01-01-2013, 04:28 PM
Design and Implementation of a Process Migration System for the
Linux Environment
1Design and Implementation.pdf (Size: 235.17 KB / Downloads: 30)
Abstract
This paper reviews the field of process migration by
summarizing the key concepts and giving an overview
of a high level process migration algorithm and also
provides a unique alternative implementation of our
own for the linux environment. Design and implementation
issues of process migration are analyzed in
general, and these are used as pointers in describing
our implementation. The primary aim of this paper
is to build a user space process migration tool which
would obviate the need for kernel support. This paper
aims to provide an insight into the difficult task
of actual migration for performance gain.
Introduction
Process migration is the act of transferring an active
process between two machines and restoring the
process from the point it left off on the selected destination
node.The purpose of this is to provide for an
enhanced degree of dynamic load distribution, fault
resilience, eased system administration, and data access
locality. The potential of process migration is
great especially in a large network of personal workstations.
In a typical working environment,there generally
exists a large pool of idle workstations whose
power is unharnessed if the potential of process migration
is not tapped.Providing for a reliable and efficient
migration module that helps handle inconsistencies
in load distribution and allows for an effective
usage of the system resource potential is highly warranted.
Related Work
The future of process migration is extremely encouraging.
Significant research and development has been
conducted in process migration and closely related areas.
Different streams of development may well lead
to a wider deployment of process migration. [2] does a
survey on process migration and highlights the importance
of process migration. A process is suspended on
a machine and resumed on another machine. Remote
Procedure Calls
Load Measurement Metrics
The load information is typically represented by
means of the following metrics: the CPU usage, the
memory availability, the average turnaround time etc.
A process load is typically characterised by its CPU
usage, memory usage, communication, file usage etc.
Load information management deals with using these
to select the process to be migrated and to choose the
destination node.
Distributed Scheduling
This aspect mainly deals with allocation of nodes to
processes. There are a plethora of strategies that are
proposed, of which few are mentioned here:
that is overloaded and that wishes to off-load to
other nodes. A sender-initiated policy is preferable
for low and medium loaded systems, which
have a few overloaded nodes. This strategy is
convenient for remote invocation strategies.
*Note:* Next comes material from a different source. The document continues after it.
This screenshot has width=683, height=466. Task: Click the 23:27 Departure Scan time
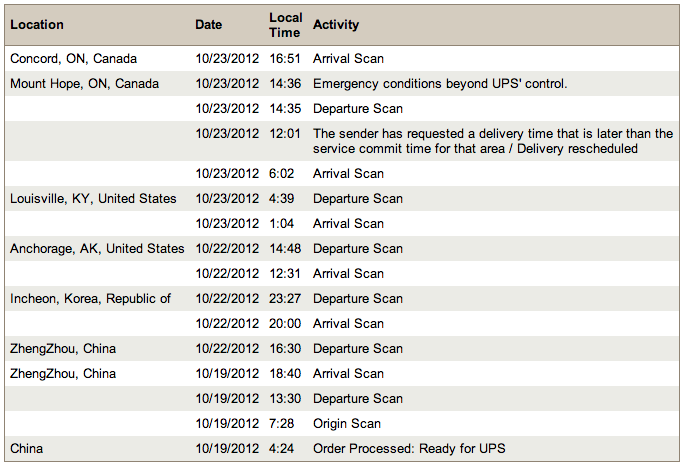pyautogui.click(x=285, y=298)
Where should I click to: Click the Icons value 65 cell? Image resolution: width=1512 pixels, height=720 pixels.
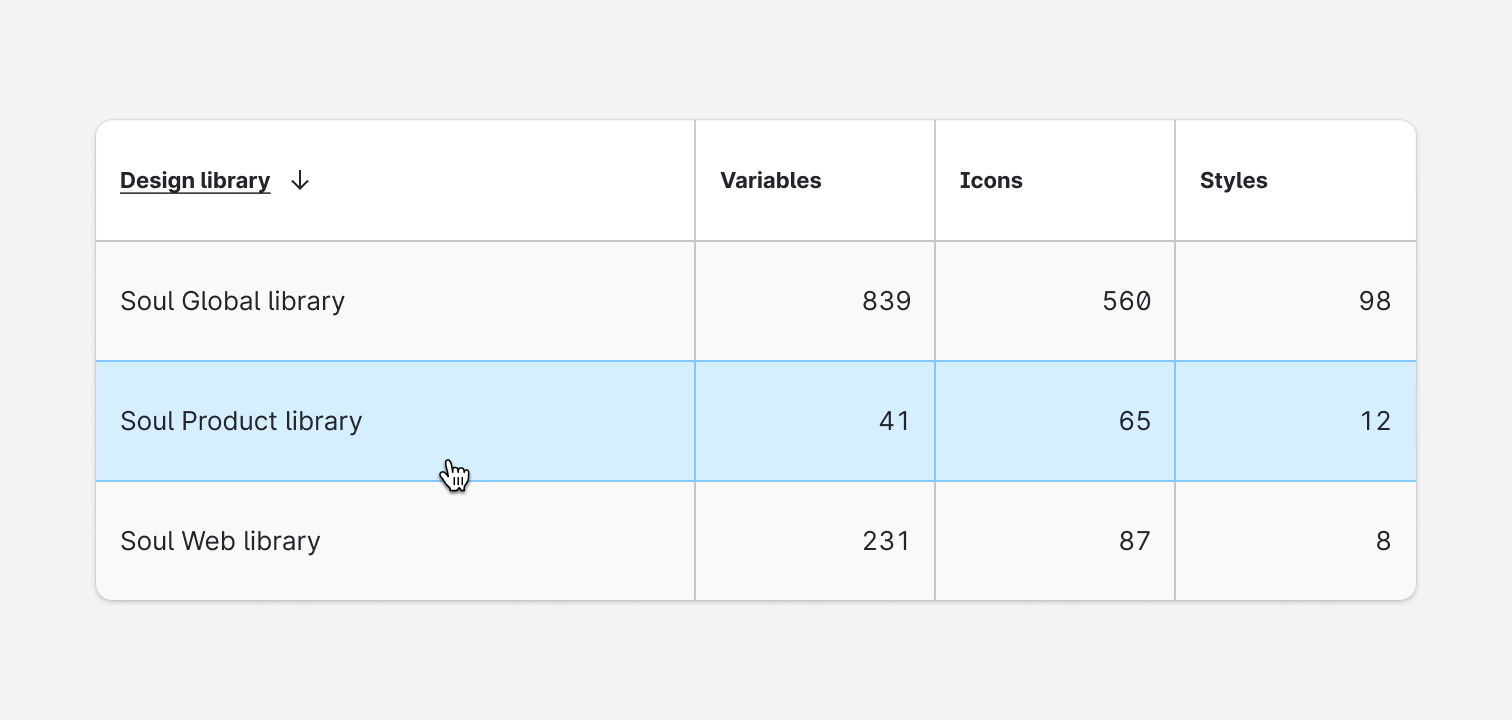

• A receiver-initiated policy is activated on underloaded
nodes willing to accept the load from overloaded
ones. A receiver-initiated policy is preferable
for high load systems, with many overloaded
nodes and few underloaded ones. Process migration
is particularly well-suited for this strategy,
since only with migration can one initiate process
transfer at an arbitrary point in time
• A symmetric policy is the combination of the previous
two policies, in an attempt to take advantage
of the good characteristics of both of them.
It is suitable for a broader range of conditions
than either receiver-initiated or sender-initiated
strategies alone.
• A random policy chooses the destination node
randomly from all nodes in a distributed system.
This simple strategy can result in a significant
performance improvement
The Virtualisation concept
To provide for user space process migration while
guaranteeing transparency, it is imperative that the
processes do not realise that they are working in a
migration enabled environment. Primarily, this involves
building a uniform interface that the processes
interact to which empowers the system to achieve the
objective of transparency. This interface is sometimes
termed the virtual interface and the very idea is called
virtualisation.
Load Calculator
The Load Calculator is a daemon that runs on every
process on the network to calculate the load at regular
intervals. The calculation formula is a parametric
equation based on various parameters. The total load
on the system is calcualed as the sum of the loads
of individual process. The memory and the cpu usage
are the most significant parameters in the calculation
of load. The /proc file system has one directory
per process. The directories contain the relevant
information regarding memory and cpu usage for all
processes in the system. When the load exceeds a certain
threshold value, this module sends an overload
signal to the main server. This in turns begins the
process of preemption, checkpointing and scheduling.
Conclusion
Despite these goals and ongoing research efforts, migration
has not achieved widespread use. One reason
for this is the complexity of adding transparent migration
to systems originally designed to run stand-alone,
since designing new systems with migration in mind
from the beginning is not a realistic option anymore.
Another reason is that there has not been a compelling
commercial argument for operating system vendors
to support process migration.